What is being described in the main post is simply the de Rham (crossed) complex valued in a Lie group (not necessarily commutative).

See, for example, Section 6.2 in Anders Kock's Synthetic Geometry of Manifolds.

One easy way to see what is going on is as follows. Consider the usual singular simplicial set of a smooth manifold M.

One can construct singular cochains on M valued in an abelian group A by applying the functor S↦Map(S,A) in each simplicial degree and then invoking the Dold–Kan correspondence to convert the resulting cosimplicial abelian group to a cochain complex.

The Dold–Kan correspondence is an equivalence of categories (in fact, an equivalence of model categories), so we can omit it and work with the original cosimplicial group instead. The advantage of this is that the group A can now be nonabelian, producing a cosimplicial group.

There is a generalized Dold–Kan correspondence for cosimplicial groups, it produces crossed complexes, which is the “cochain complex-like structure” from the main post.

In our case, to get the de Rham (crossed) complex, we must impose the following additional conditions:

• singular simplices must be smooth (as maps Δ^n→M);

• cochains must be smooth (as maps C^∞(Δ^n,M)→G);

• singular simplices must be infinitesimal: their vertices must be infinitesimally close to each other to the first order. In coordinates, this means that the difference of coordinates of any pair of vertices must be a real number that squares to zero.

The last condition can (must) be encoded using the formalism of functor of points, working on the site of C^∞-rings or just the Cahiers site. (See Moerdijk and Reyes, Models for smooth infinitesimal analysis.)

If G is a real vector space, the resulting cochain complex is precisely the de Rham complex valued in the real vector space G.

If G is an abelian Lie group, we get the Deligne complex, used to define bundle n-gerbes with connection, alias Deligne cohomology.

If G is nonabelian, we get the de Rham (crossed) complex of differential forms valued in a Lie group.

Its first terms are as described in the main post, but this crossed complex extends indefinitely, to arbitrary degrees. In degree k>0, we have differential k-forms valued in the Lie algebra of G. The differential, however, is not the usual de Rham differential.
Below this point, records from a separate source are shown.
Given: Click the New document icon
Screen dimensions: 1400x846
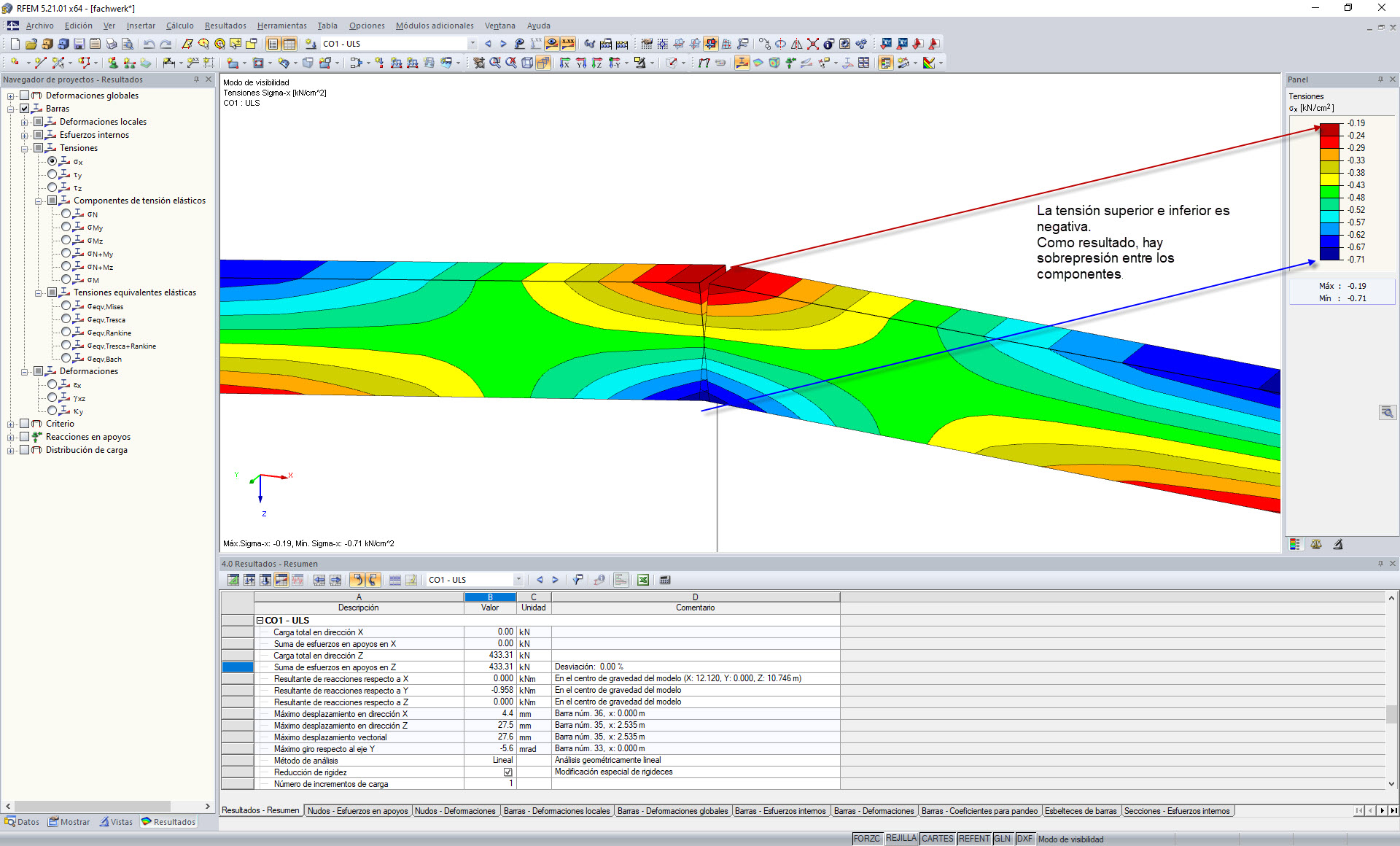Looking at the screenshot, I should [x=15, y=44].
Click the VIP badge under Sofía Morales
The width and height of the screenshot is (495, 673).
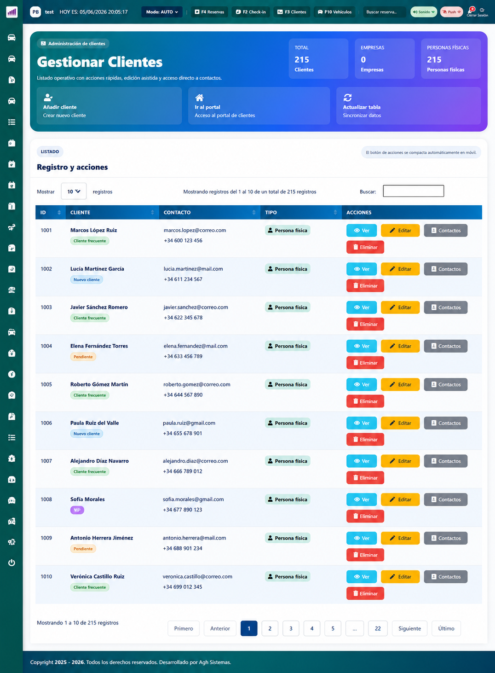pos(77,510)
In particular, this crossed complex can be used to answer your question about Lie-algebra valued 2-forms in the expected way. (For a textbook-length treatment of crossed complexes, see Brown–Higgins–Sivera, Nonabelian Algebraic Topology.)

Answer 2

Unfortunately, things are subtle and terrible (at least, compared to the abelian case). I wrote a bit about this in an unpublished article.
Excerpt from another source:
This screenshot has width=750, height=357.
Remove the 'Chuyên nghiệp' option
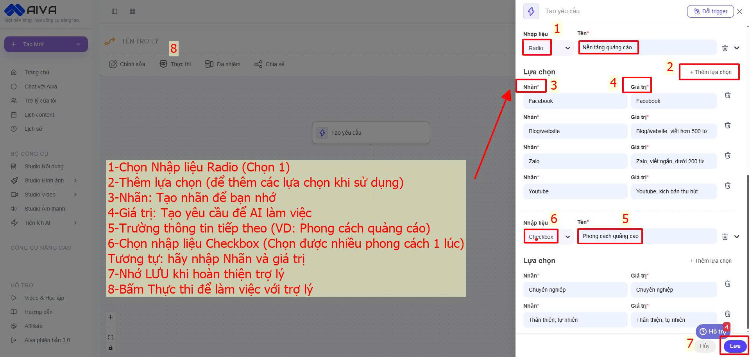click(x=727, y=284)
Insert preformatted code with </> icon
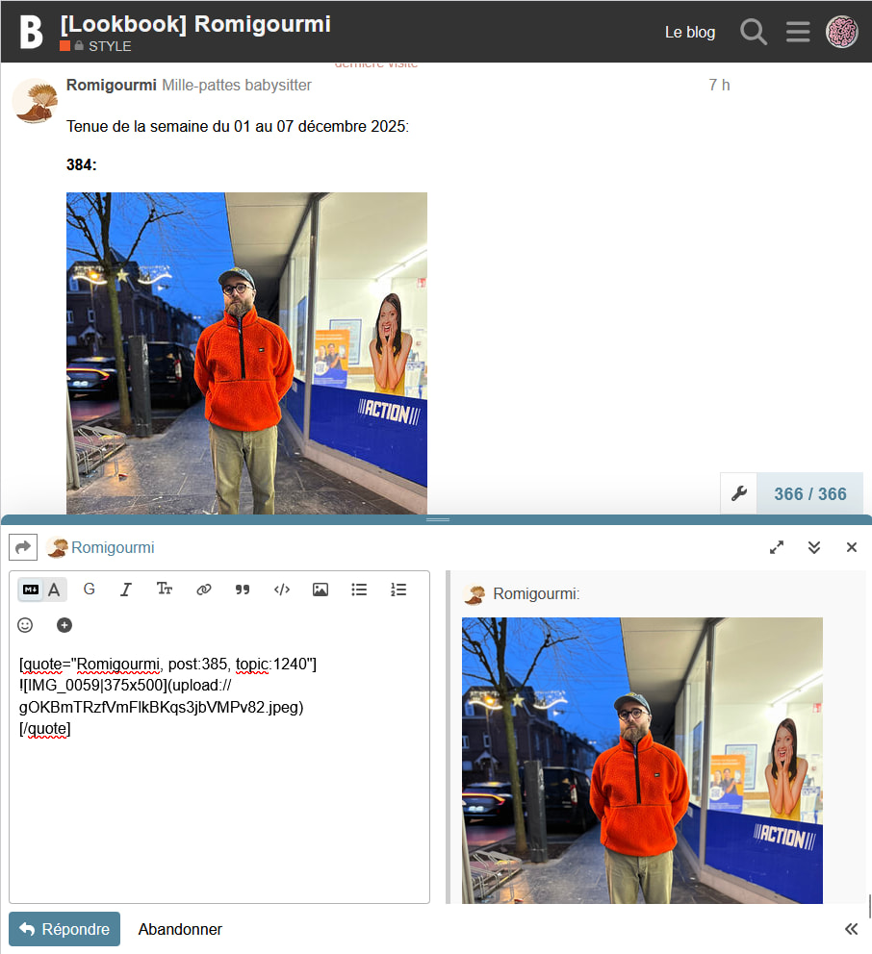The width and height of the screenshot is (872, 954). coord(282,590)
One of the surprising, terrible features is that you can have two connections ω,η such that (1) curv ω = curv η, yet (2) ω and η are not gauge equivalent. Wu and Yang discussed this problem, and I think also were responsible for calling it the "field copy problem" (or maybe the name came from Mostow, who also wrote on it). It is quite weird when you sit down and think about it in terms of Yang-Mills field theory. From that perspective, you're looking at a connection whose dynamics is determined by a Lagrangian that only involves the curvature. The field copy problem shows that with nonabelian gauge groups, you can have two distinct connections that minimize the same Yang-Mills functional. In other words, observing the curvature form doesn't tell you enough to reconstruct the connection up to gauge equivalence, even in the special case of Yang-Mills connections!

Len Gross analyzed the field copy problem in "A Poincaré Lemma for Connection Forms", where he found an alternative collection of observables that suffices to reconstruct the connection up to gauge equivalence. I tried to make sense of his results using 2-categories in the article I linked above. Ultimately my research went in a different direction and I never got to follow through with this thread in the way I would have liked.

There is also an issue with the next term of the exact-ish sequence, too (your $d_\omega$): the Bianchi identity sure looks like it should be the map to use there, as you propose. Ok, so we'll differentiate the 2-form with respect to the connection... but wait! We don't even have a connection form to put our hands on at that point! There is no $\omega$ to use!